Problem details: Using the entries below, show all lines with the string "will".

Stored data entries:
○ ○ ○ ○
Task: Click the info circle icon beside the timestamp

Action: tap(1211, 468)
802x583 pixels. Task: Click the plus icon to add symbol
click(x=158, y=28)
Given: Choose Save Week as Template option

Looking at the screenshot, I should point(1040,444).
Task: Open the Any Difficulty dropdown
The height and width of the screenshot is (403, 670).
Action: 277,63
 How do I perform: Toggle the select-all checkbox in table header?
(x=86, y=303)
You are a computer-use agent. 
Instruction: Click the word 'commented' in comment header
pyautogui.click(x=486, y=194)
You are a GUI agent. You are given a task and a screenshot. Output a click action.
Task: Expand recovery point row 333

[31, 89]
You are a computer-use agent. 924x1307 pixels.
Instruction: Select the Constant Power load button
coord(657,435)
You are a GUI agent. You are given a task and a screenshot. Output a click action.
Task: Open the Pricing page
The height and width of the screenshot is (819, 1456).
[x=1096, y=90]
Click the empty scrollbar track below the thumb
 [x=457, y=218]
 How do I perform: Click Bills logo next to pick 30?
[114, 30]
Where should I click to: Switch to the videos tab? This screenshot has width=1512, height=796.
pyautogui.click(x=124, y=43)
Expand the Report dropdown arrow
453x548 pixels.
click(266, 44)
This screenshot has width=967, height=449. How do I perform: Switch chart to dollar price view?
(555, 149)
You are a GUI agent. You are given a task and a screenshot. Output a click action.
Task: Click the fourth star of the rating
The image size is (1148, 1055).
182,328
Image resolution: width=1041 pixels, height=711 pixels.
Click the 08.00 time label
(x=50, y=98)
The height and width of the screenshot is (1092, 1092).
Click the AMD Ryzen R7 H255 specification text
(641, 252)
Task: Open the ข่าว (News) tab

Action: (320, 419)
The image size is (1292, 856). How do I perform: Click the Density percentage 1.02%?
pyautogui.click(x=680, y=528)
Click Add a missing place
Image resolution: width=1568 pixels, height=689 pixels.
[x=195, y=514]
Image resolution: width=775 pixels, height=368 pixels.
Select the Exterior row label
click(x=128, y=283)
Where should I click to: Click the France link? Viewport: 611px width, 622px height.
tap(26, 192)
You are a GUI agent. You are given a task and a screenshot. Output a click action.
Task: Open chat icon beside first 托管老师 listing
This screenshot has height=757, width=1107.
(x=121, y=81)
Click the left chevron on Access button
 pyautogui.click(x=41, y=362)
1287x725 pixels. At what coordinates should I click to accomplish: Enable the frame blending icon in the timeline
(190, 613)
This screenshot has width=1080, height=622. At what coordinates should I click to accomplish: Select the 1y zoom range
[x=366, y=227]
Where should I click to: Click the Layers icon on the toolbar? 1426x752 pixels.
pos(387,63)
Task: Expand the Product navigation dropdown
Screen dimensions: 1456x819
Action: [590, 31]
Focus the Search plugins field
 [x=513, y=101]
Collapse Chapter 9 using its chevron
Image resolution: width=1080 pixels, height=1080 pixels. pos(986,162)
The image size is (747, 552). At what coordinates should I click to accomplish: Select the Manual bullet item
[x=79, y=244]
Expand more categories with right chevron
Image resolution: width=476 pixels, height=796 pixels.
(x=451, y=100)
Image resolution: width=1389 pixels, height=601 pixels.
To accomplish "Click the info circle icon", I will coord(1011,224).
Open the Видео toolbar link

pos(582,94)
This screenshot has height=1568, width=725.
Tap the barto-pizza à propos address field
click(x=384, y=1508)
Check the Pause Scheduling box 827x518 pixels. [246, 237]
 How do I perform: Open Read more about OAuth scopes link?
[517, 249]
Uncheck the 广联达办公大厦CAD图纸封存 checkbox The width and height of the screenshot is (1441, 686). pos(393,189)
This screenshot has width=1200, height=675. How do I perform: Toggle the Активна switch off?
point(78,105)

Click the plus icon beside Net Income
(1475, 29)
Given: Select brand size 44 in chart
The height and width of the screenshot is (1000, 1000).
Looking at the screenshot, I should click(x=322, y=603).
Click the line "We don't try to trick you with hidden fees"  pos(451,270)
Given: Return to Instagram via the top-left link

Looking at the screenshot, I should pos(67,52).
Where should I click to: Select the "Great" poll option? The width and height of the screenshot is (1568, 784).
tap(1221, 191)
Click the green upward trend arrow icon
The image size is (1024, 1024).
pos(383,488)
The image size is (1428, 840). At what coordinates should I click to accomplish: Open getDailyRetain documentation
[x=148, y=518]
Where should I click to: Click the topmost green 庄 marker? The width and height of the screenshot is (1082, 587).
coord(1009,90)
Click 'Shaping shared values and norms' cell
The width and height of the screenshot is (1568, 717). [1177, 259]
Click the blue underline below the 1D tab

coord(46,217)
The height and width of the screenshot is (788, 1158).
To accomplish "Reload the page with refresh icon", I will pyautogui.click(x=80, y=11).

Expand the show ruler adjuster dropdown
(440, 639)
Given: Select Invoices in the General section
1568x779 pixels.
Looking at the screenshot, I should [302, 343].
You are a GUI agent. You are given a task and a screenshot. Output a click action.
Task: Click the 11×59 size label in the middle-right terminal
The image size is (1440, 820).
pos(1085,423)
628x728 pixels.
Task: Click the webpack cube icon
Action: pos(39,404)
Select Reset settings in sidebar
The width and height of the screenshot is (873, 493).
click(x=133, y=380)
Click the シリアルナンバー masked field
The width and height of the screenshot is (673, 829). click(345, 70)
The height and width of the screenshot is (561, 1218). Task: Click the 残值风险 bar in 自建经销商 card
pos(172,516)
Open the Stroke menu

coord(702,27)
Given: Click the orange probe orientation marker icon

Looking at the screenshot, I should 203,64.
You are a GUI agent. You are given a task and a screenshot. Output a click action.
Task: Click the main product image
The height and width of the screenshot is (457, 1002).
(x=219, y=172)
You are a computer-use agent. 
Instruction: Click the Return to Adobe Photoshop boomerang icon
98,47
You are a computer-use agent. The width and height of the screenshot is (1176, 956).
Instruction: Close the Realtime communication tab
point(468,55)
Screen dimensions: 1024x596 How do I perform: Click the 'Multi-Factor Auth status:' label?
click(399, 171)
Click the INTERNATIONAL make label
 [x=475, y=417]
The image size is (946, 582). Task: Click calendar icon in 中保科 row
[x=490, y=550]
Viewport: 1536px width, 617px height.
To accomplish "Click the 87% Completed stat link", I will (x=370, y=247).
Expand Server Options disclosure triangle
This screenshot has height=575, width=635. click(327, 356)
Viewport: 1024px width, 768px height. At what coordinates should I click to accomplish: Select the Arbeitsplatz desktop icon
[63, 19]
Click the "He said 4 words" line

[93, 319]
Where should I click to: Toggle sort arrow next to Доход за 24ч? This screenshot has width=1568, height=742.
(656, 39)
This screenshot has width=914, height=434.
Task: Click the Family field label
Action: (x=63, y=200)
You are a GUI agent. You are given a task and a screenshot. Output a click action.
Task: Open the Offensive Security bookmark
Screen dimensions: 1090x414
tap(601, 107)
○ ○ ○ ○
Result of the exercise:
To accomplish "Click the info circle icon", I will coord(1011,224).
To accomplish "Reload the page with refresh icon", I will pyautogui.click(x=80, y=11).
To accomplish "Click the 87% Completed stat link", I will (x=370, y=247).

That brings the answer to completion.